A flatter curve buys preparation time and slows down the virus’ advance in the areas of the country, like Austin, yet to crest their own peak and eventual decline in cases. A flatter curve means it is increasingly unlikely that my baby-ICU trained husband will be pressed into emergent service in an adult-ICU caring for COVID-19 patients. A demand that has already been pressed upon some of his colleagues in New York City. Social distancing isn’t some abstraction to me but feels like a fight for my husband, our family and our community. His friend in NY described his first day in the adult ICU as “terrifying” with hundreds of patients on breathing machines…multiple deaths a day in that one unit…two patients per room, but thankfully only one per breathing machine…some staff too terrified to come to work…others working until they could scarcely stand and having to be forced to go home.

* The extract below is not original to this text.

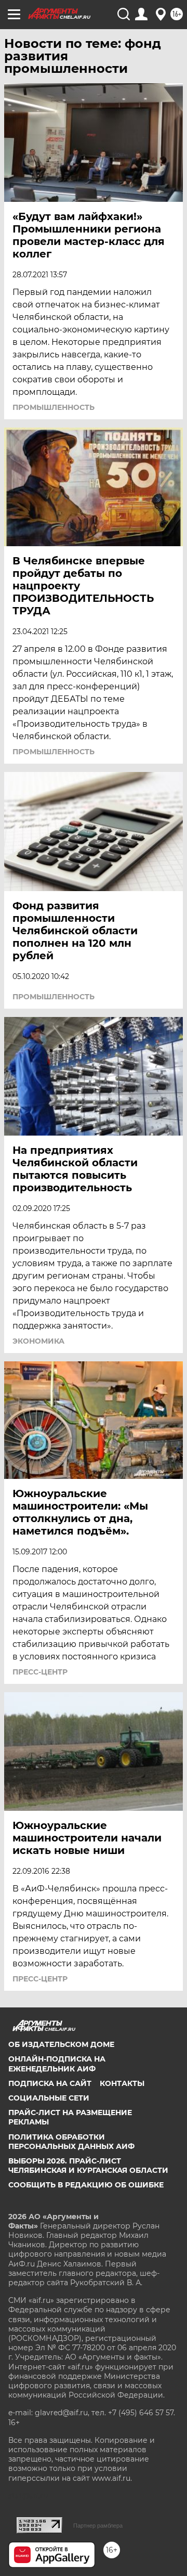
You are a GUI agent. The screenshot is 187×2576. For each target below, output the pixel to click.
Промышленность (53, 407)
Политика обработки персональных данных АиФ (71, 2141)
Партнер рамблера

Whenever he has worked from home, I overheard these developments and observed the countless hours of communication and planning necessary to prepare for the battle yet to fully arrive in Austin. I know that he has not cared for an adult, or even an older child in years, but I also know if the call came, he would go…that’s how God wired him. Concern about how what he does and who he is will continue indefinitely during this uncertain time where death is tracked in the tens-of-thousands on millions of televisions around the country. I am thankful for what he does when it pays the bills and I admire who he is when he’s “saving babies” but when I think of the dramatically disproportionate death toll amongst healthcare workers fighting to save lives, I am desperate for our community to stay vigilant and informed regarding the many lives still on the line.
As I spin with a thousand thoughts and exponentially more feelings and our “expected peak” lurks in the sensed but not seen future, I am taken back to September 11, 2001 in our little apartment in Chicago. Although the world had tilted and everyone was readjusting, I am reminded of the Lord’s faithfulness. His light…His provision…His comfort in another dark moment in our little family’s brief history. Then, like now, I was afraid of how my husband’s tendency to run at the crisis would threaten our nest, our chicks, our home, our future.
But then as now, I must choose to dwell on the Father’s character dousing the flames of my feelings and His power to bring peace beyond explanation.
As we combat this virus together, some of us by seemingly little things like washing our hands, wearing masks and social distancing (something now forever burned into our collective consciousness!), some of us facing the daunting challenge of livelihoods diminished or threatened, we must remember that He who did not spare even His own son for the cure of our deeper infection with sin, is able to calm and quiet not only the mind and heart of this wife of a healthcare worker, but all those of the countless caregivers, single and married, who battle the virus, those patients who have suffered in isolation and especially those who have lost loved ones. We will stand firmly in the refuge and strength of the Father who gave all for us that He might be our very present help in all our times of trouble!